Japan's machinery orders plunge

Toyota car factory
Firms such as Toyota are cutting production and jobs

Japanese machinery orders, seen as a barometer of corporate spending activity, posted their steepest monthly fall on record in November.

Core private sector machinery orders, excluding orders from electric power firms and shipbuilders, fell 16% from October to 754bn yen ($8.4bn; 5.8bn).

It is the fastest rate of decline since the government survey started in 1987.

The news sent the Nikkei stock market index down 5%. Many other major Asian markets also fell steeply.

Hong Kong's Hang Seng Index fell 3.4%, South Korea's Kospi dropped 6%, and markets in Australia, India and Taiwan fell 4% or more. Singapore's main index fell more than 2.5%.

The new Japanese data comes after recent figures showed industrial output in the country dropped 8% in November compared to October, the biggest fall on record.

'Worse than predicted'

The latest figures show businesses are cutting investment in the hope of getting through the country's current recession.

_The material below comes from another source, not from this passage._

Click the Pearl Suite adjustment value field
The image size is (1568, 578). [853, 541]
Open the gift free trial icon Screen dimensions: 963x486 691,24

The large decline in machinery orders far outstrips October's 4.4% decline.

After the figures were released the benchmark Nikkei 225 share index fell by nearly 5%.

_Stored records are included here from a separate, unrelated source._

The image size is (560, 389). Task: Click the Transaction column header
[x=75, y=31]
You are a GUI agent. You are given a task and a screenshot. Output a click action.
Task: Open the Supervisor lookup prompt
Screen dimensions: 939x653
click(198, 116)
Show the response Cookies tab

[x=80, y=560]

"Machinery orders were much worse than predicted and this has thrown a shadow over domestic investor confidence. There's a lot of fear about earnings," said Noritsugu Hirakawa, a strategist at Okasan Securities.

Japan's manufacturing exporters have been hit by a fall in demand from overseas, as well as a stronger yen.

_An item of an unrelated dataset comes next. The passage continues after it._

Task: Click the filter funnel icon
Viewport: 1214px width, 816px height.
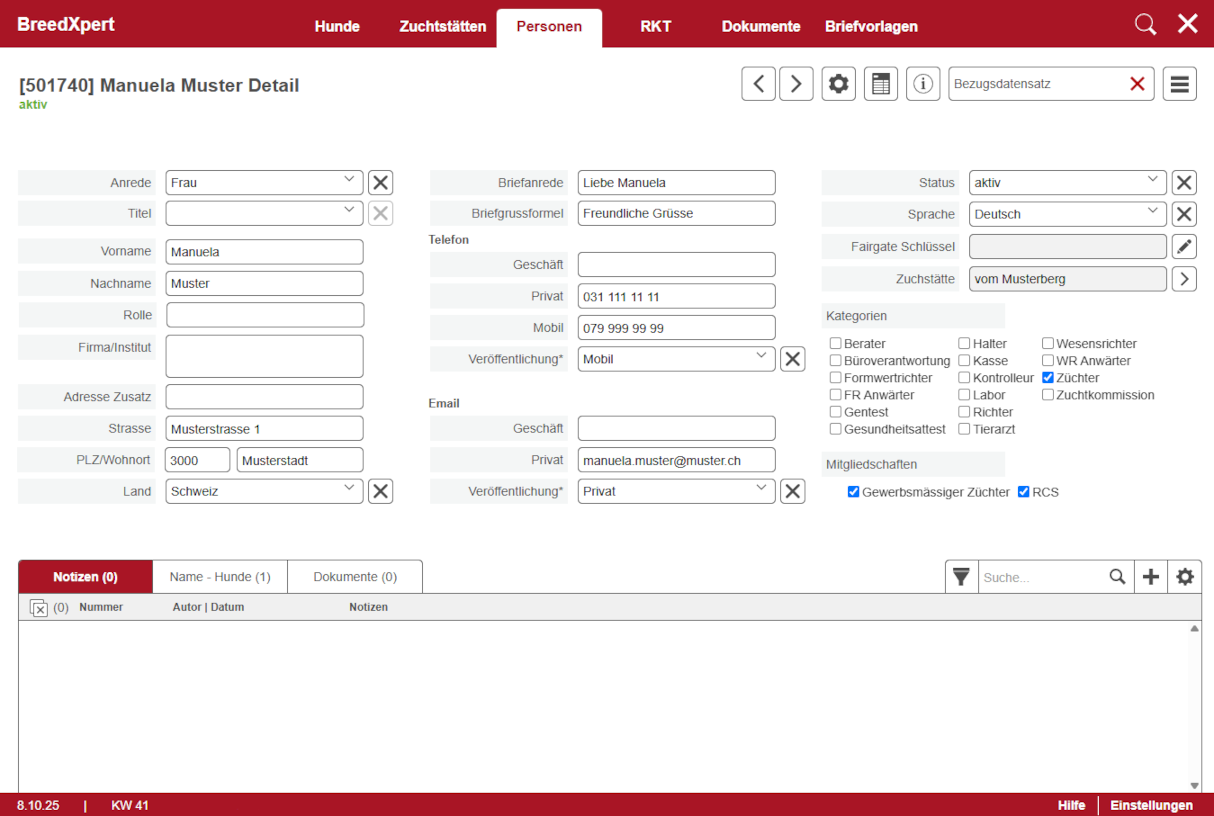Action: click(961, 577)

Among these are Sony and Toyota, which have both cut production and jobs, and are expected to report weak sales and profits figures for 2008.

Job cuts

Two further Japanese firms added to the air of corporate malaise on Thursday.

Carmaker Nissan said it was cutting domestic production by 64,000 vehicles in February and March to adjust to a reduced global demand.

And Sanyo Electric said it would cut 1,200 jobs in Japan and overseas as it looks to steer its struggling semiconductor operation through the downturn.

"In our semiconductor and related businesses we will cut 800 domestic positions and 400 positions overseas - in total 1,200 - including regular and temporary workers," said Sanyo vice-president Koichi Maeda.